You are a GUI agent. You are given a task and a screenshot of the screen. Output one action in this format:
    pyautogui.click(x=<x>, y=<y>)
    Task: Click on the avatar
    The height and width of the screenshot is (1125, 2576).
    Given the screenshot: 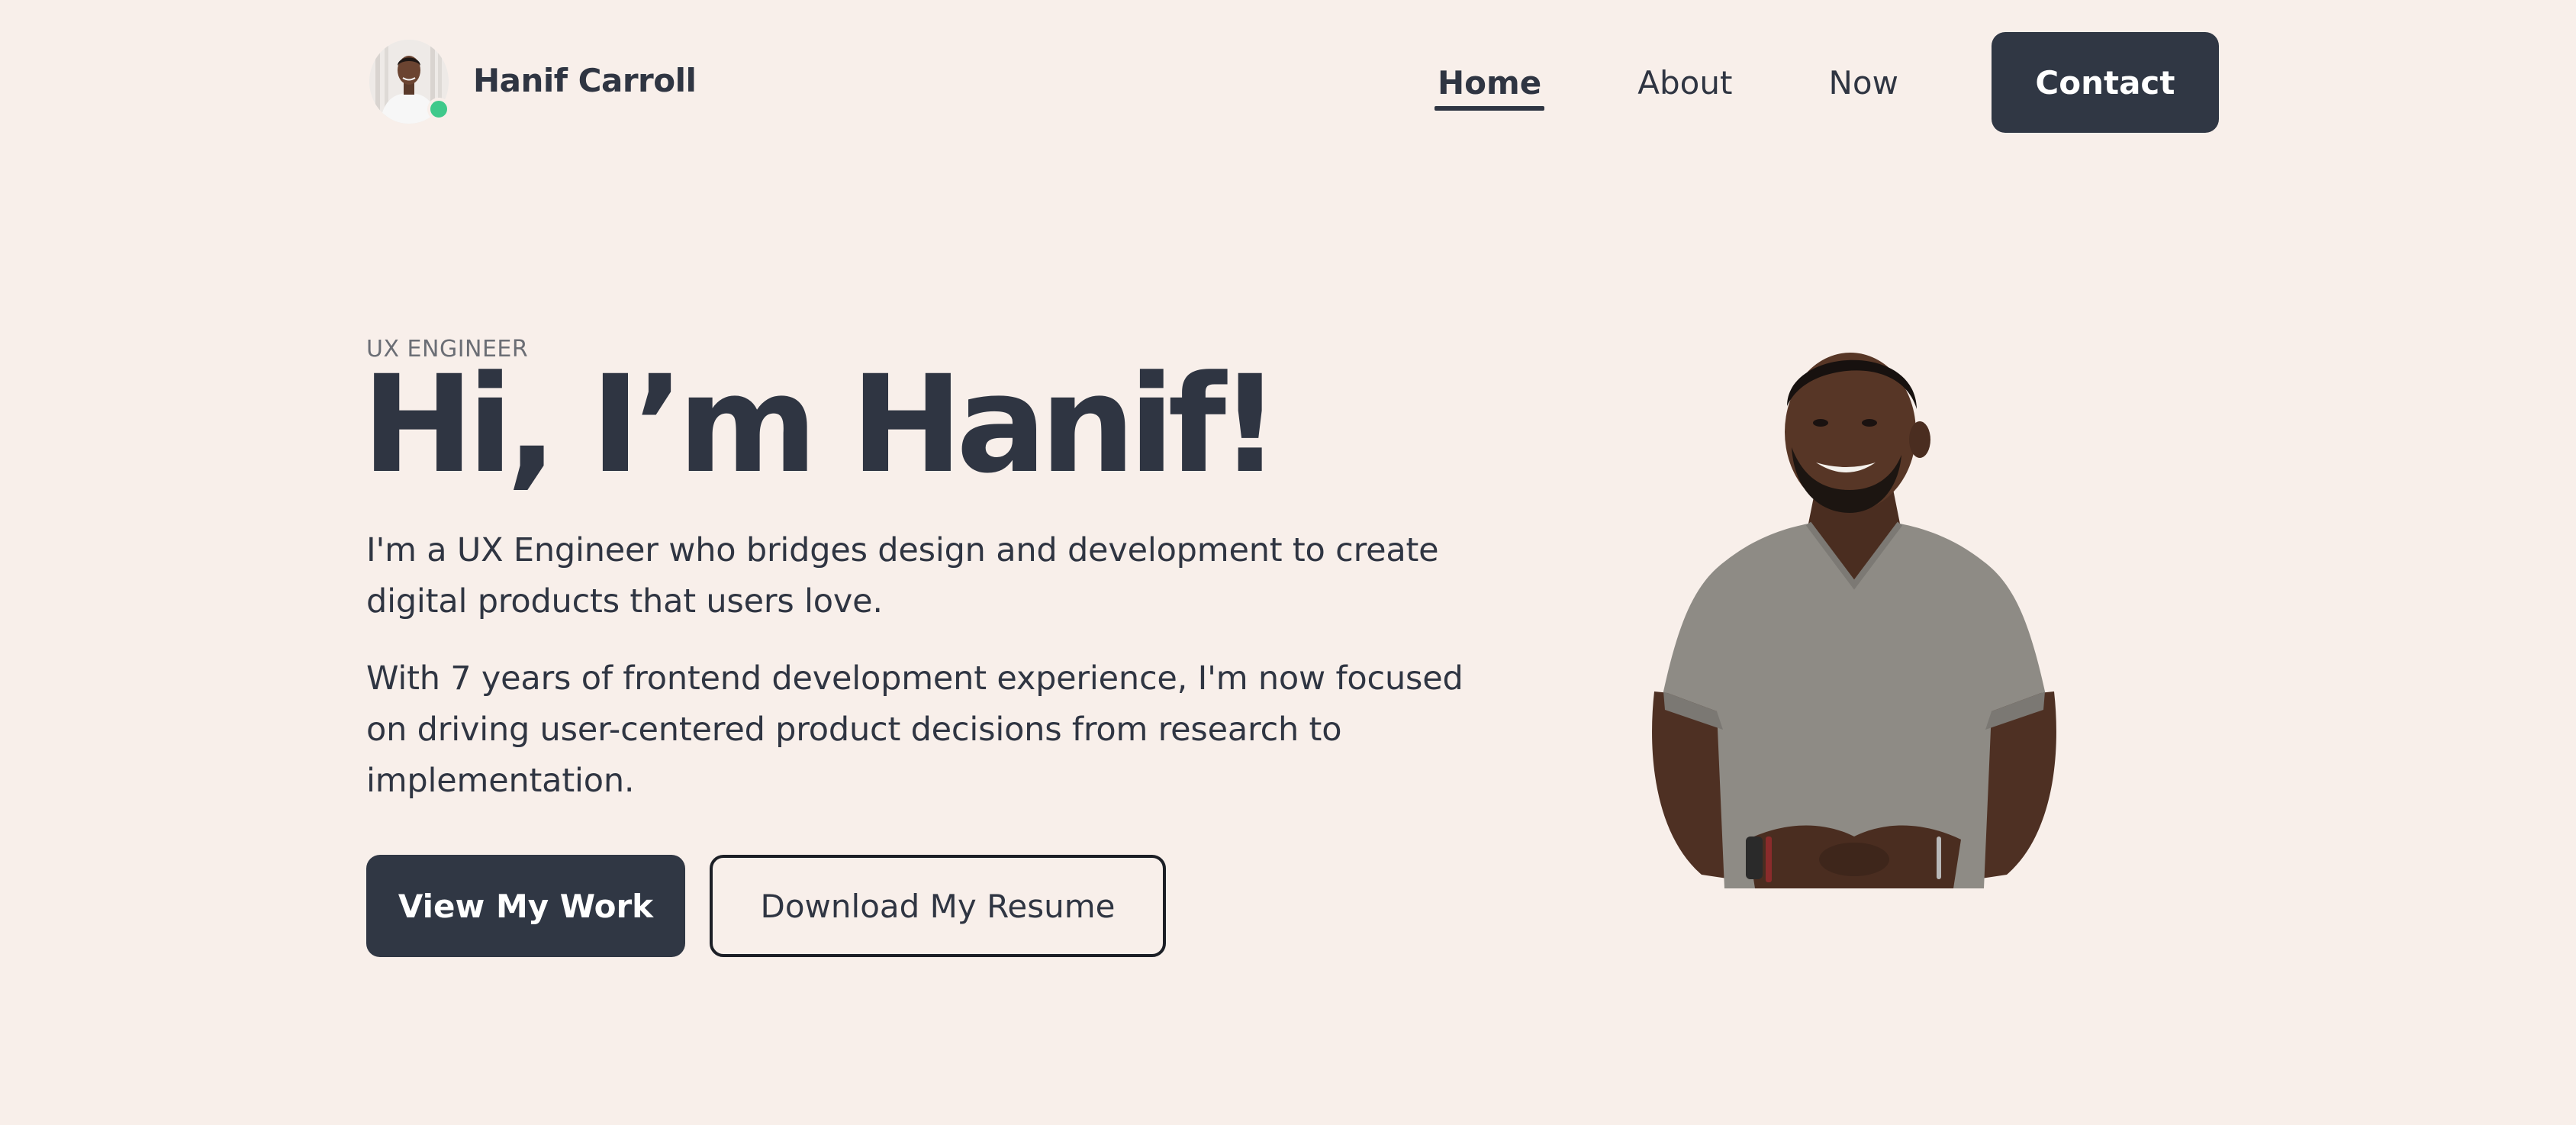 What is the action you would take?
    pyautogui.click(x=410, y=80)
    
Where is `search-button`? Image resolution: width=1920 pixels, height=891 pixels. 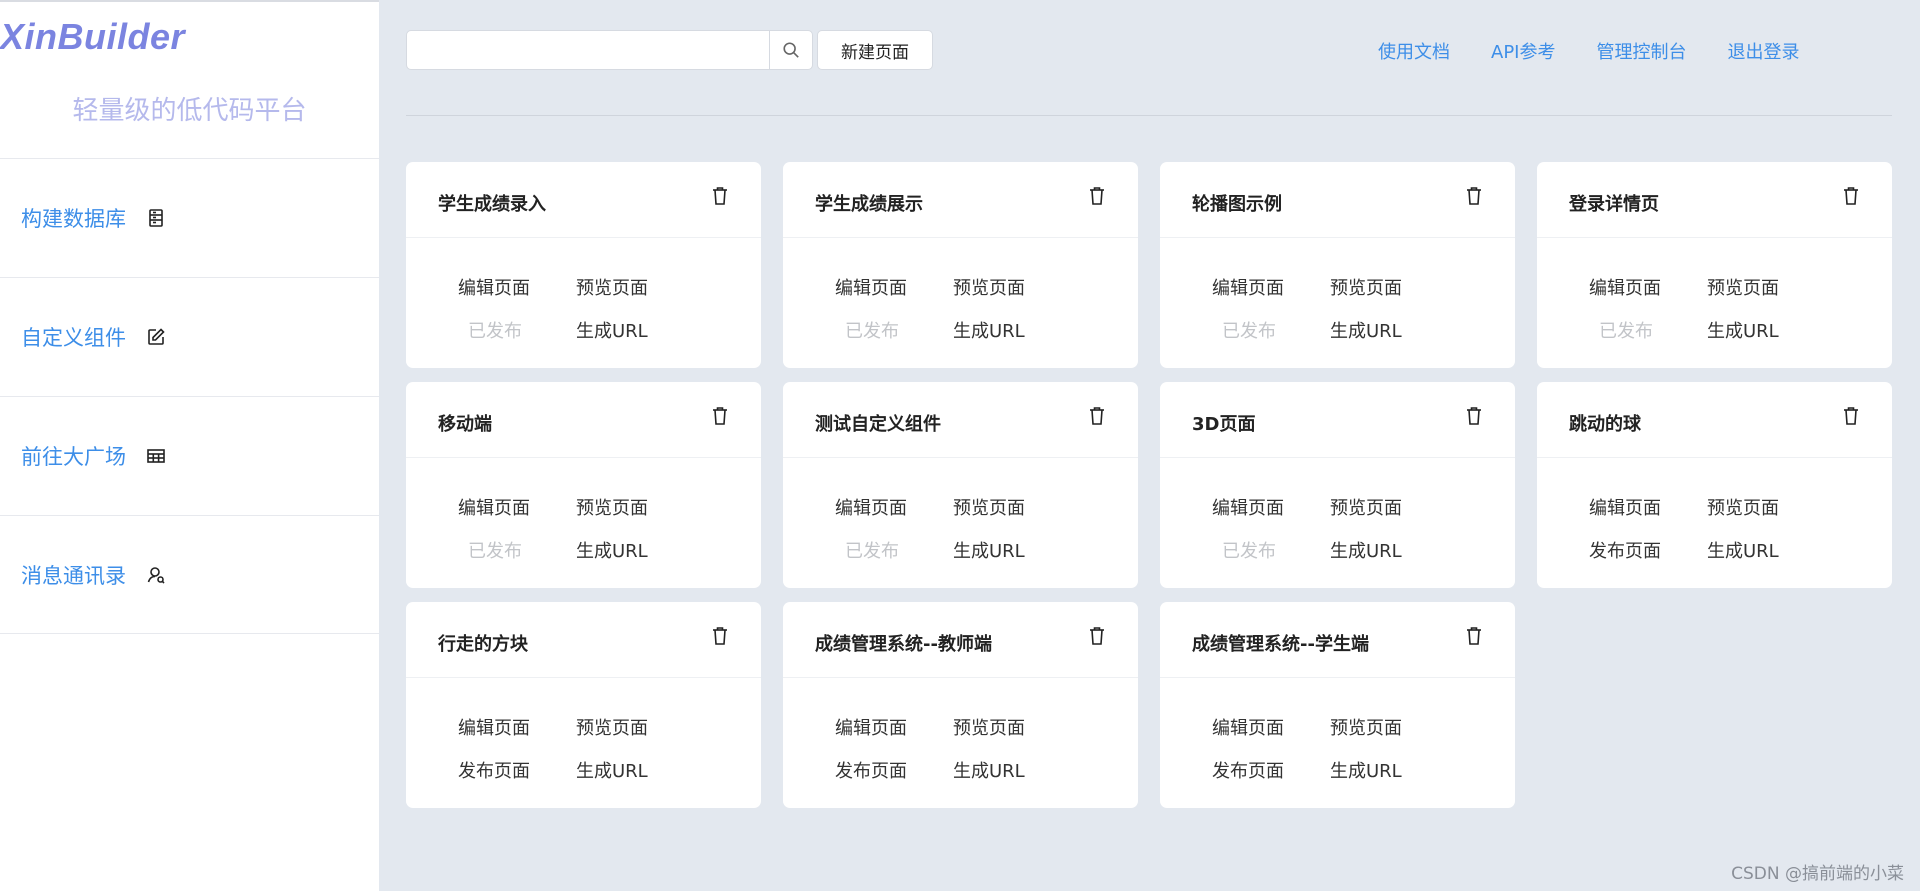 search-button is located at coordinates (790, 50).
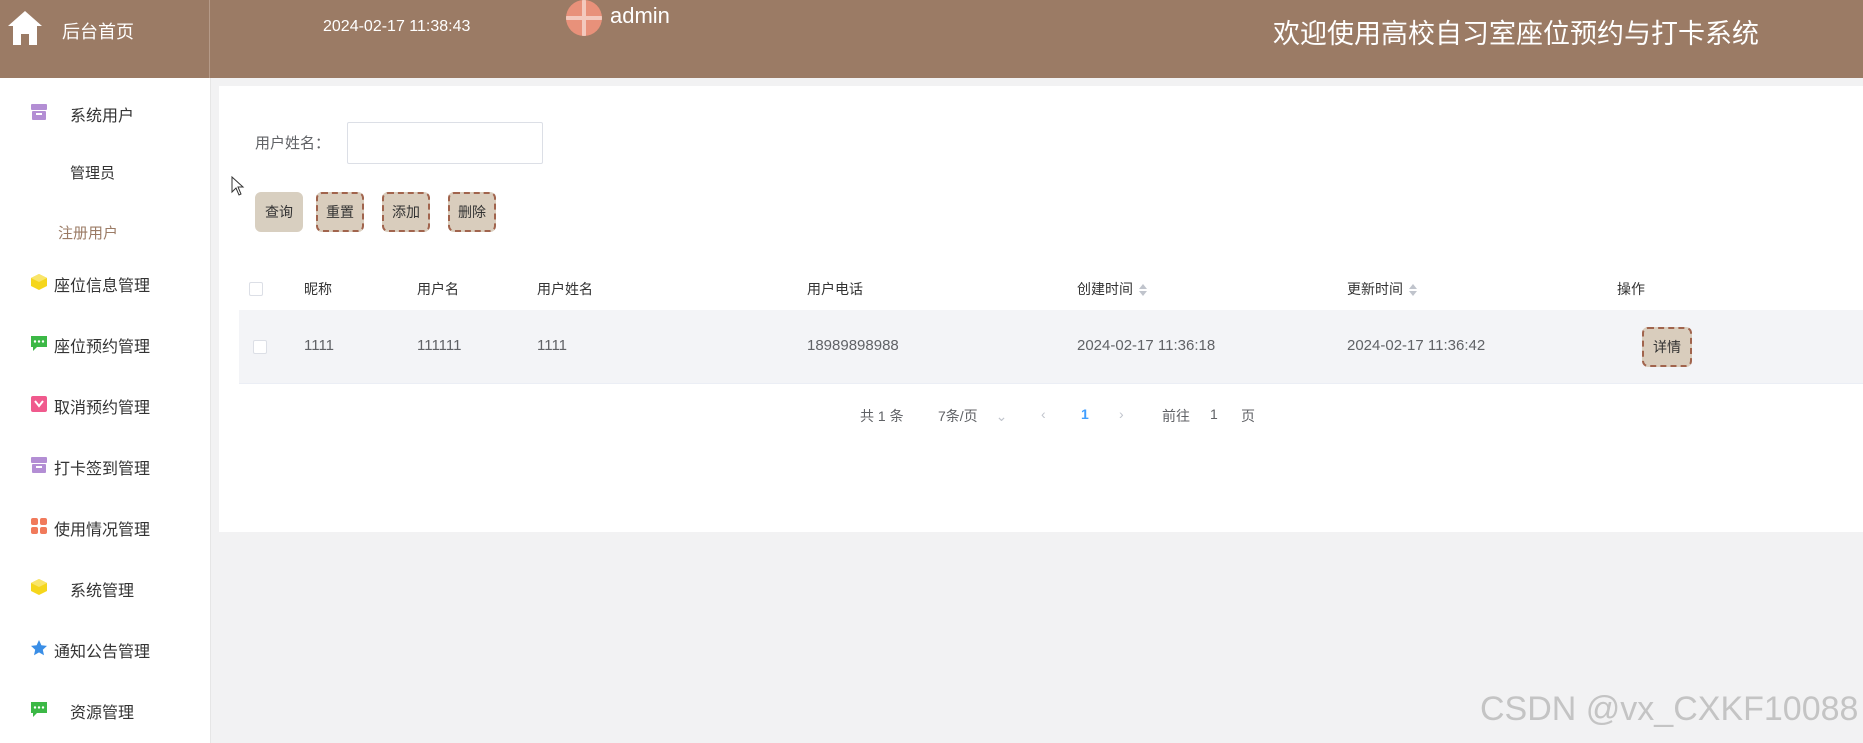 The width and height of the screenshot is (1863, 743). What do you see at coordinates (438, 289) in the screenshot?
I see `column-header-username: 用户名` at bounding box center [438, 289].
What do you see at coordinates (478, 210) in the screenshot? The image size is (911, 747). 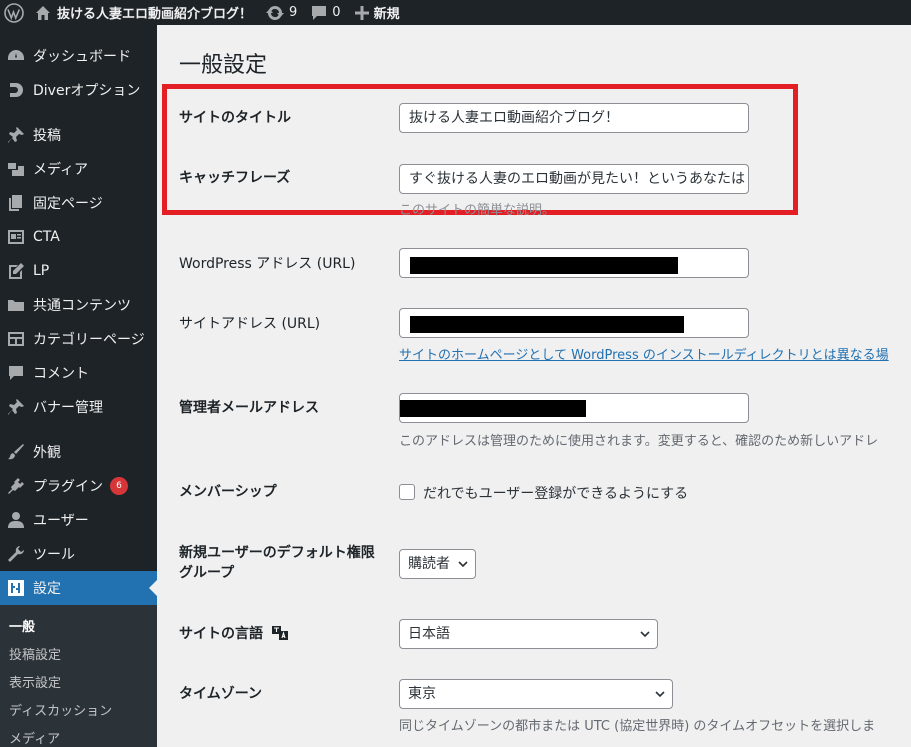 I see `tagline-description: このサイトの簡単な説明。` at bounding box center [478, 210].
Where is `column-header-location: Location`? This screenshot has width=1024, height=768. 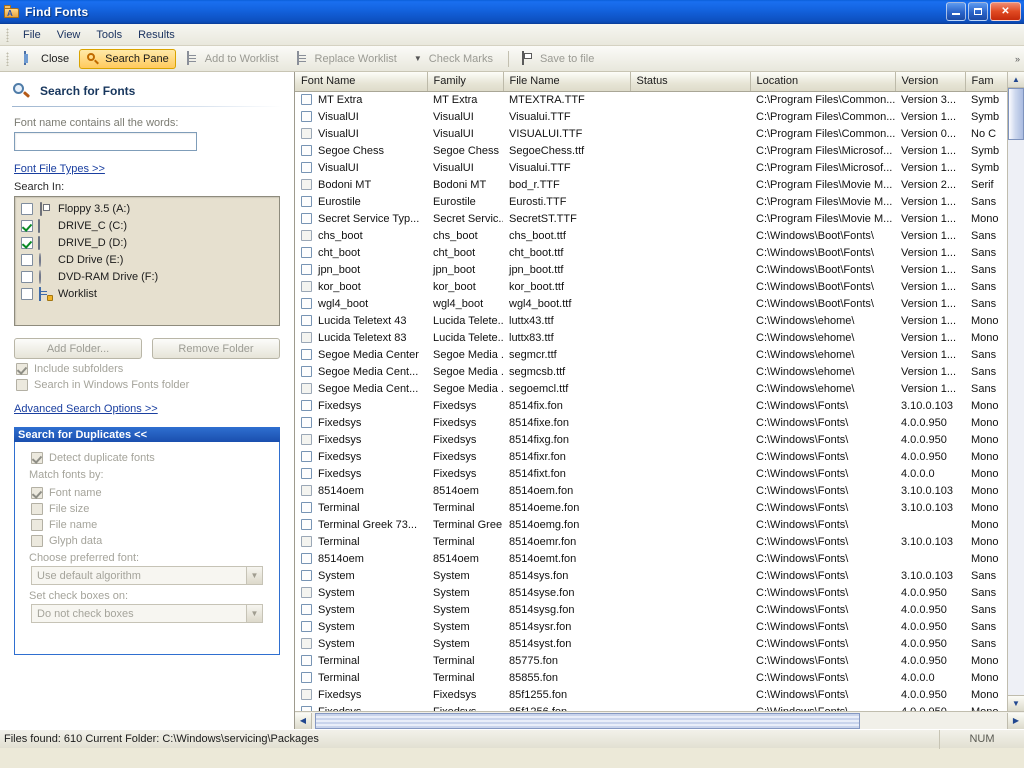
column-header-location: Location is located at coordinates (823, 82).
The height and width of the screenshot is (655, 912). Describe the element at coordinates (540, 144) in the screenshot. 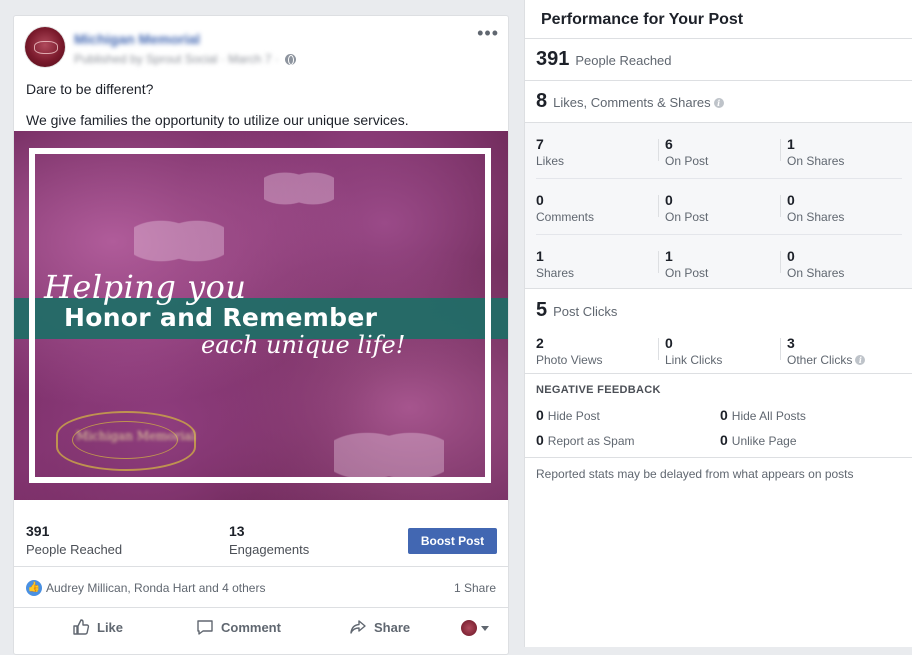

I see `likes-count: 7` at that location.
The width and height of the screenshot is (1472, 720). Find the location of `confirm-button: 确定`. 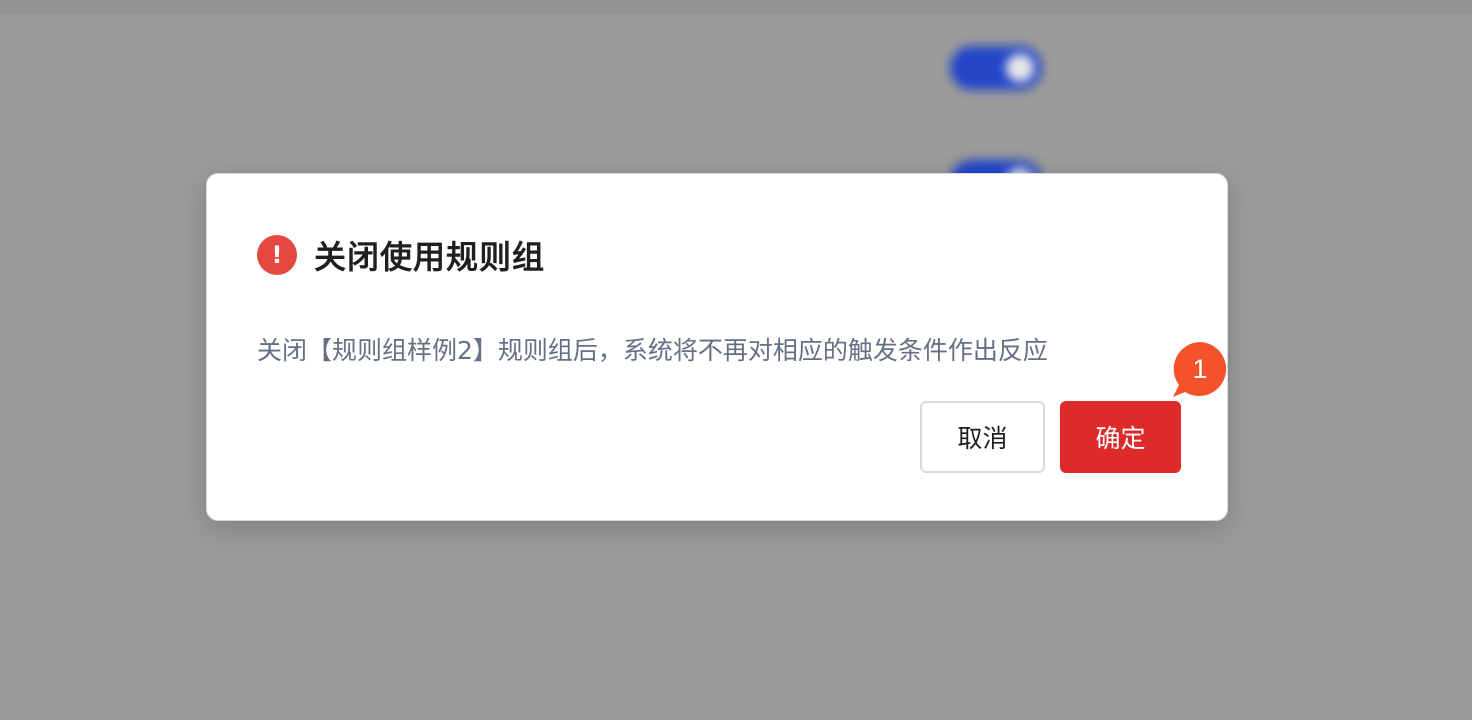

______________________________

Work instruction> Give the lines from the one containing "The height and width of the screenshot is (655, 912)." through the end of the material, inclusive, as a JSON list of strings with one string per line and blank lines omitted. Leave the pictures out of the answer.

Response to the exercise>
[
  "The height and width of the screenshot is (655, 912). Describe the element at coordinates (540, 144) in the screenshot. ",
  "I see `likes-count: 7` at that location.",
  "The width and height of the screenshot is (1472, 720). Find the location of `confirm-button: 确定`. "
]